Lots has been going on. We had an MRI of the brain and spine to see if the Chiari is getting worse. Its recommended mri's every 6 months. While that is alot of radiation, so much can change in his head in 6 mo. So its a decision that is hard to make. With Jase still not making much progress, we decided to see what was going on in there. Also from day 1 of this journey, drs. told us by 2, we will know whats going on with the myelnation. So this is pretty close to 2 and Im anxious to see whats going on with mylenation. Genetist also ordered an MRS. Different type of MRI to look at the brain tissue to see how its metabolizing things. (i hope that is right)
Well both MRIs (head and spine) looked good. Spine was totally normal. Brain remains unchanged. not better but not worse. The meylination looks just fine. So that is excellent news. The Chiari is still 9 mm and drs. are not convinced that Jases symptoms warrant surgery at this point. I am so glad we havent' had to go into that sweet, special head of his.
Until today. As we went on a wonderful trip to California, I was able to hear and watch Jase sleep very closely. I noticed he was gasping and waking up a lot, for no apparent reason. He has also had 2 episodes of waking up in what seems like a night terror. Totally inconsolable. Which is VERY VERY out of character for him.
After Jase had tonsils out, his apnea had improved alot. He still had apnea, but dr felt good taking him off oxygen. Now he's back on oxygen and more than before. Its disheartening to have this happen, because we had just gotten to a good place where I was ok with what the drs. were telling me.

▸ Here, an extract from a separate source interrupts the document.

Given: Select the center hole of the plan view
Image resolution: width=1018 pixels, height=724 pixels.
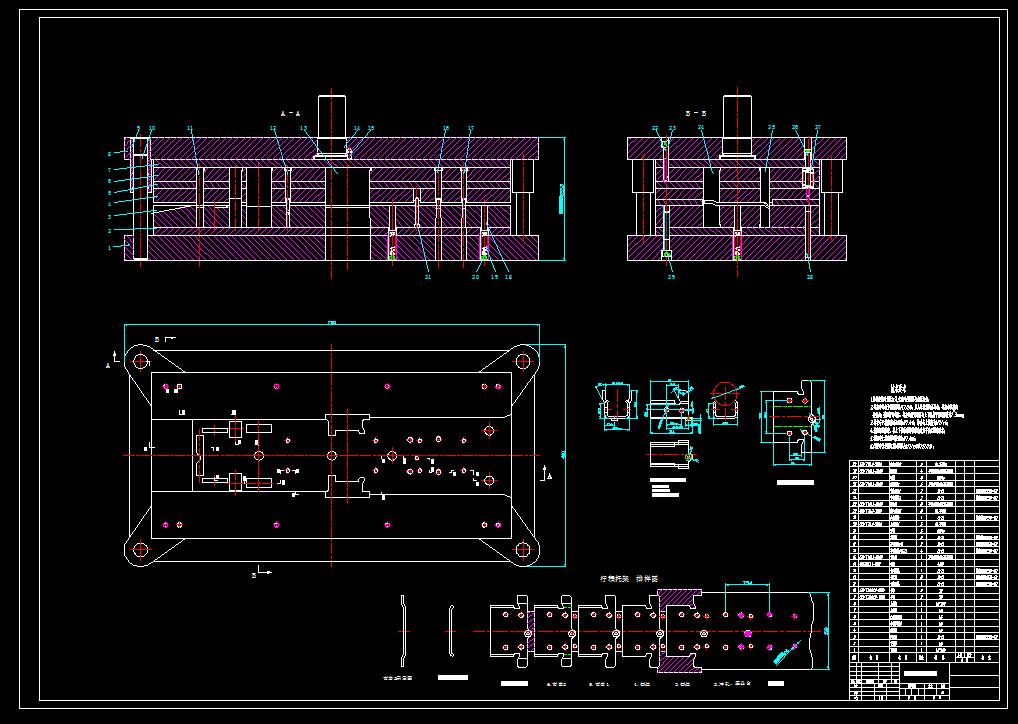Looking at the screenshot, I should 332,455.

Speaking of.....what the Drs. told me. We had another appointment with the Geneticist last week. To review the good MRI results. She also said that looking at everything she is confident saying that he doesnt' have a degenerative brain disease, or metabolic/mitochondrial disease. This was the biggest load lifted off my shoulders. I was so relived. I couldnt' imagine anything worse.
I asked well then what? whats going on? why cant' he crawl, or walk, or even make a sound other than hummimng and an ahhh here and there. and hes almost 2. She basicly said that Jase will be the equivalent to a mentally handicapped person. He learns so slowly and always will. She also said he wont speak. He should walk, maybe not till 5 or 6, but he should walk eventually. I was so relived to hear this news. I have known for along time that Jase will be mentally behind and will need help his whole life. So I actually left in great spirits.
So now that this is coming along its another bump in the road that hopefully doesnt' lead to a brain surgery. Its discouraging and upsetting. Im SO over drs and tests. and Im sure Jase is as well.